If “voodoo science” sounds like an oxymoron, it’s because it is. Robert Park uses the term to cover all kinds of situations where the language and authority of science are invoked to lend credibility to outrageous claims. In his Voodoo Science: The Road From Foolishness To Fraud, he identifies three types of science that he calls “voodoo science.”
The first is pathological science. This is science that started out as real science but left the path of honest, peer-reviewed study for some reason. He cites the hoopla surrounding cold fusion in the mid 1980s as an example. A similar case could be made today against embryonic stem cell research. Pathological science is science gone awry.
Park shows how pathological science can easily become fraudulent science. This is science that has no other aim than deception, perhaps even self-deception. Dr. Hwang Woo Suk’s claims to have greatly advanced the possibilities of human cloning in 2004 and 2005 are examples of fraudulent science. His results were later shown to have been falsified.
Finally, Park addresses pseudoscience, quackery dressed in scientific garb. Homeopathy is a good example. The supposed “medicines” are solutions diluted with water or alcohol to the point where it is unlikely that even a single molecule of the original solution is in the final product. Park explains:
In over-the-counter homeopathic remedies, for example, a dilution of 30X is fairly standard. The notation 30X means the substance was diluted one part in 10 and shaken, and this was repeated sequentially thirty times. The final dilution would be one part medicine to 1,000,000,000,000,000,000,000,000,000,000 parts of water. That would be far beyond the dilution limit. To be precise, at a dilution of 30X you would have to drink 7,874 gallons of solution to expect to get just one molecule of the medicine.

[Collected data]
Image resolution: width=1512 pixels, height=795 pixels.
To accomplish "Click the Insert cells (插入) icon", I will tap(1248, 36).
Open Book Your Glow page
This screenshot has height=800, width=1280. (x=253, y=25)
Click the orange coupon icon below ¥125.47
...
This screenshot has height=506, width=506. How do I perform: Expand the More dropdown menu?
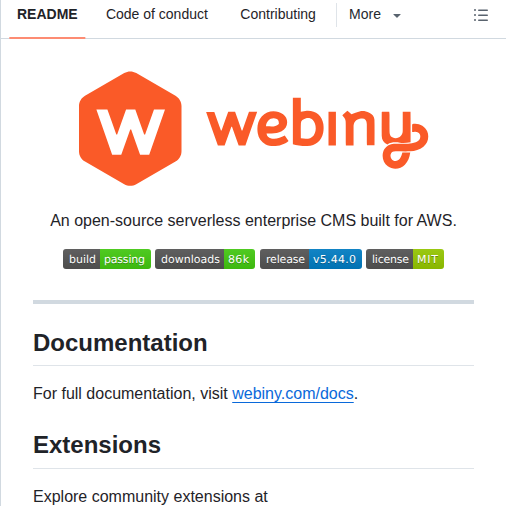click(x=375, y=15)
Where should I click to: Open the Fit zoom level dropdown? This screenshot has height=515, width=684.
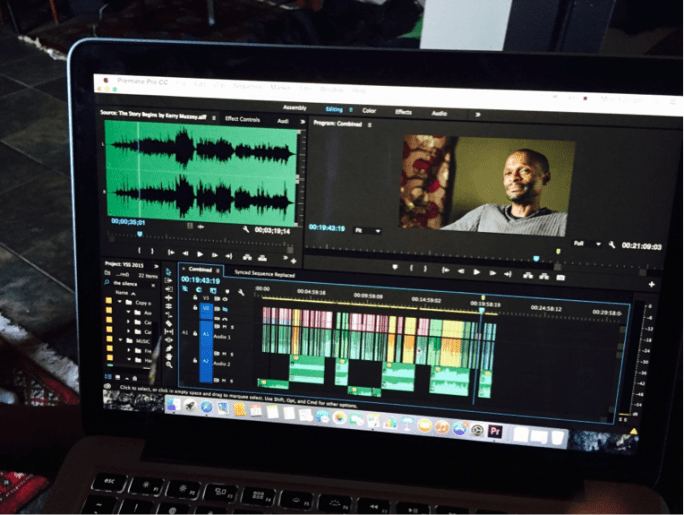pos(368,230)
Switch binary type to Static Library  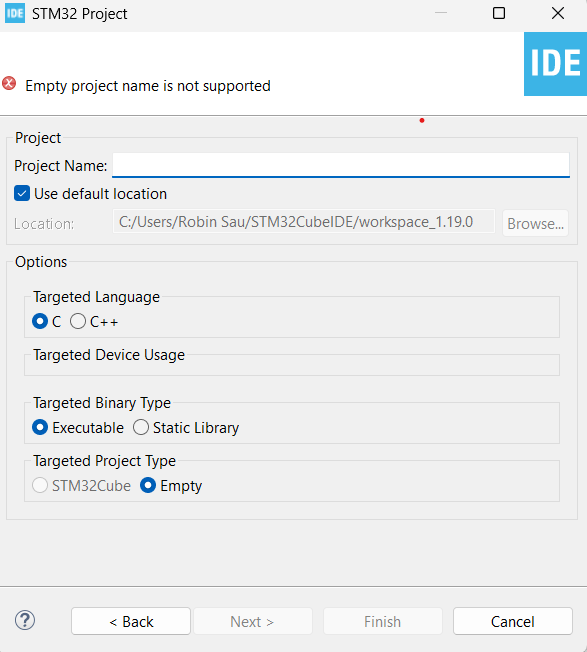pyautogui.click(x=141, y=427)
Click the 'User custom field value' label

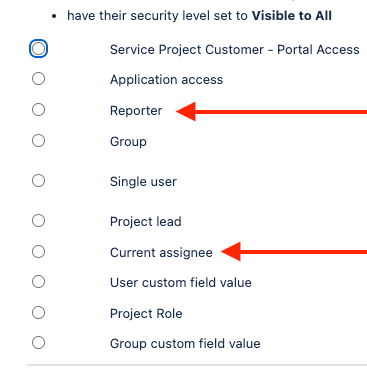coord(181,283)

CHECK YOUR UNDERSTANDING>
a - Translate this sentence from the voodoo science text into Spanish: "Park shows how pathological science can easily become fraudulent science."
b - Carry on the voodoo science text from its final sentence.

TASK RESPONSES>
a - Park muestra cómo la ciencia patológica puede convertirse fácilmente en ciencia fraudulenta.

b -
As Park points out, there is no way to enforce quality control. The resulting solution should be pure water, and there is no test that can tell what the original medicine was, since no molecules of it remain in the solution.
The section where Park tells about Dennis Lee was embarrassing to read. Lee was a flimflam artist hawking perpetual motion and free energy with all the trappings of a traveling evangelist. He began his show with prayer, seemed to be healed of laryngitis, and repeatedly invoked God to legitimize his claims. “He even made references to his jail time—naturally, his incarceration had been part of a plot by the greedy polluters to suppress the technologies that might save the world.”
Throughout the book, Parks clearly describes in nontechnical language the fundamental errors made by voodoo science, and he equips readers with knowledge that will help keep them from being taken in by ridiculous but plausible-sounding claims.